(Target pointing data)
+ + + +
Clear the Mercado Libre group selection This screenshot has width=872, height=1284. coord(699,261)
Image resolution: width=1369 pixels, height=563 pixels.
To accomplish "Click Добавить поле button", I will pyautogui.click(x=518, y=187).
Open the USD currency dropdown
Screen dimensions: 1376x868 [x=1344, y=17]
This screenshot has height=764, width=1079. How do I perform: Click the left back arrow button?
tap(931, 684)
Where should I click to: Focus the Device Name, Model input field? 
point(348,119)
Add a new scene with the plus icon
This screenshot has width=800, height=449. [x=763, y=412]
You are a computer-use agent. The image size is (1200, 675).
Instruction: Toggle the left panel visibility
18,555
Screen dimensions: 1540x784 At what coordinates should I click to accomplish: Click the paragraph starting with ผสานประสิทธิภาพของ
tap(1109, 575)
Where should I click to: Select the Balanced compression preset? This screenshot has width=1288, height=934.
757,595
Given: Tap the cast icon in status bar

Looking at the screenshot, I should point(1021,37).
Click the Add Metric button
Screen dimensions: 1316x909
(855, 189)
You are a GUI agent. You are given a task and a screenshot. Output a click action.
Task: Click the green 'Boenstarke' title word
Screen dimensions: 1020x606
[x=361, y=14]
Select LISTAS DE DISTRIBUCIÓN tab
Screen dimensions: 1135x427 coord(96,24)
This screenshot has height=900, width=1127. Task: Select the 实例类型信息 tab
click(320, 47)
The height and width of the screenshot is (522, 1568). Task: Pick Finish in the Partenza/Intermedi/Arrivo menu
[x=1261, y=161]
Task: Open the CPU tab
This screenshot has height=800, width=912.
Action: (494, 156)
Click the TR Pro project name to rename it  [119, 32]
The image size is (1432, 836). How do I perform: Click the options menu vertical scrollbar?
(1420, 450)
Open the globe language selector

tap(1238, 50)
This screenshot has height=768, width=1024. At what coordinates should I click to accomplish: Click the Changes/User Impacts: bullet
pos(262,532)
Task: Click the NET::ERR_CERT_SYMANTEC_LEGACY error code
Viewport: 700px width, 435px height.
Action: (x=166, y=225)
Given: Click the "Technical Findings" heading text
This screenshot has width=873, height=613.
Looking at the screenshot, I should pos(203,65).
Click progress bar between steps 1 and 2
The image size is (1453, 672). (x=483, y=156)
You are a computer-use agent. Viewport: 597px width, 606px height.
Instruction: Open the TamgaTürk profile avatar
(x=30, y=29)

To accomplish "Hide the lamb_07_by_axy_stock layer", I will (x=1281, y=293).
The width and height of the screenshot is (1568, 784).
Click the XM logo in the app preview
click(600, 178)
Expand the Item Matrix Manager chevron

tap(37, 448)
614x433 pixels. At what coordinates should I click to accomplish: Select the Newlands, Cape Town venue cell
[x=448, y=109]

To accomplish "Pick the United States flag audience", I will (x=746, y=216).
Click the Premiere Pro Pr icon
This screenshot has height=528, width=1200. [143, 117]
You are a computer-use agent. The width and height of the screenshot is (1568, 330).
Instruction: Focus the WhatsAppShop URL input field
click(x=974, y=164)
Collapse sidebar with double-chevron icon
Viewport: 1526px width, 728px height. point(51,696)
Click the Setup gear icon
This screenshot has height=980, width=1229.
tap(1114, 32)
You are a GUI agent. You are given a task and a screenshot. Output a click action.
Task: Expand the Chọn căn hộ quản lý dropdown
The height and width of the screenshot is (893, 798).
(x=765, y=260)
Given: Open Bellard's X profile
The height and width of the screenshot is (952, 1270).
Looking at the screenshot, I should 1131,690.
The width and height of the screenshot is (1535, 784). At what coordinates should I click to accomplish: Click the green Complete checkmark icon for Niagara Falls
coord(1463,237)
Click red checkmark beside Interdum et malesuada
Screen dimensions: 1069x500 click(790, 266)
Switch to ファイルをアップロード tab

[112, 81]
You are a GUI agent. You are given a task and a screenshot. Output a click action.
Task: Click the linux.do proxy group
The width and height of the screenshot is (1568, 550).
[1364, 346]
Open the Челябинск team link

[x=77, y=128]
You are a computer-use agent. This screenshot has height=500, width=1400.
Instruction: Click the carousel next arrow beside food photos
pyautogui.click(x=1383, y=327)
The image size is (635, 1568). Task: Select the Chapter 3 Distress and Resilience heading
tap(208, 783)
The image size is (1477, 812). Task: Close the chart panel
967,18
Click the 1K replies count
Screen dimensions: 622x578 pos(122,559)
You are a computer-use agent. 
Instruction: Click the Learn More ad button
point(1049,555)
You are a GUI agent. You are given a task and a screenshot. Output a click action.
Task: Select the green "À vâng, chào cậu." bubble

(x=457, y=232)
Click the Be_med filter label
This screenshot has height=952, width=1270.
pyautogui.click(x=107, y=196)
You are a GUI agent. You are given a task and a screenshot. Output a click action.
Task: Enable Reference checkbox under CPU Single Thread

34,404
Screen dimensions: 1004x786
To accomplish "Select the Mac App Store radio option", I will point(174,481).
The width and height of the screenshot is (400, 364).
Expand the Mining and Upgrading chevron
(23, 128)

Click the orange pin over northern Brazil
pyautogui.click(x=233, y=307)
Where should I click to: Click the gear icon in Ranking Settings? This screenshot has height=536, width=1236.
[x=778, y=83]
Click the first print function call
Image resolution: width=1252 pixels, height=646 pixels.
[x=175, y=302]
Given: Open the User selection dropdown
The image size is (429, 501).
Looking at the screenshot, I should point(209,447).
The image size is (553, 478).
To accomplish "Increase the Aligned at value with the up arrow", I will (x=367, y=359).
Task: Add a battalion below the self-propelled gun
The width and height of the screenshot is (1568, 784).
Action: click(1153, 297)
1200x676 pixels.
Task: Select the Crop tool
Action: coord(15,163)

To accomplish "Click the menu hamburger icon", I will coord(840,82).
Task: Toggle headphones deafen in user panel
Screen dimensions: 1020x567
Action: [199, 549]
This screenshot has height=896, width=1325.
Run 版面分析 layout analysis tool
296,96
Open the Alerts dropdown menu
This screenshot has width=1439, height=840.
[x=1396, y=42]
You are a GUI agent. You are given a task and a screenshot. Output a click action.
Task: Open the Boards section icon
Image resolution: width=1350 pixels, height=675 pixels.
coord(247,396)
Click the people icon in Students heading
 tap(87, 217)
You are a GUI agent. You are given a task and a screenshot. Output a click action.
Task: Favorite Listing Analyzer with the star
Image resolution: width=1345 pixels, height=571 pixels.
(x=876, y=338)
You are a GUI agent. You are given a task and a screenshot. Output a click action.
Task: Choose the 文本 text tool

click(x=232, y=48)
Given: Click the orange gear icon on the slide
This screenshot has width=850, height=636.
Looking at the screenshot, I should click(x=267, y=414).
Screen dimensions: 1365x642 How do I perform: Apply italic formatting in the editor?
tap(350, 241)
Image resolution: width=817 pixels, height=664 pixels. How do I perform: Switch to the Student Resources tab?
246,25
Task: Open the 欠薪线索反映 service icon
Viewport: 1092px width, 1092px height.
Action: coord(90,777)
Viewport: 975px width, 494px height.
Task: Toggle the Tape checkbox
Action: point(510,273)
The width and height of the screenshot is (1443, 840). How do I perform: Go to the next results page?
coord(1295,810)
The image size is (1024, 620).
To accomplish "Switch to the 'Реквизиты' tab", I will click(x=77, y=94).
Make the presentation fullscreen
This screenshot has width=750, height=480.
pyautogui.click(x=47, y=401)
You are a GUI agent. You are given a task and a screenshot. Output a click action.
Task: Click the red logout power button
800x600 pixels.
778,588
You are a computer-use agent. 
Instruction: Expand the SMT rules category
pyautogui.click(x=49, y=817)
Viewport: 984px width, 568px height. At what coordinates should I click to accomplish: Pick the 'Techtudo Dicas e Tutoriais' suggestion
+ + + +
* Exercise task *
Pull out every line of the items above that contains the word "left".

* Exercise solution *
This screenshot has height=764, width=1079. How do I perform: Click the left back arrow button?
Instruction: Toggle the left panel visibility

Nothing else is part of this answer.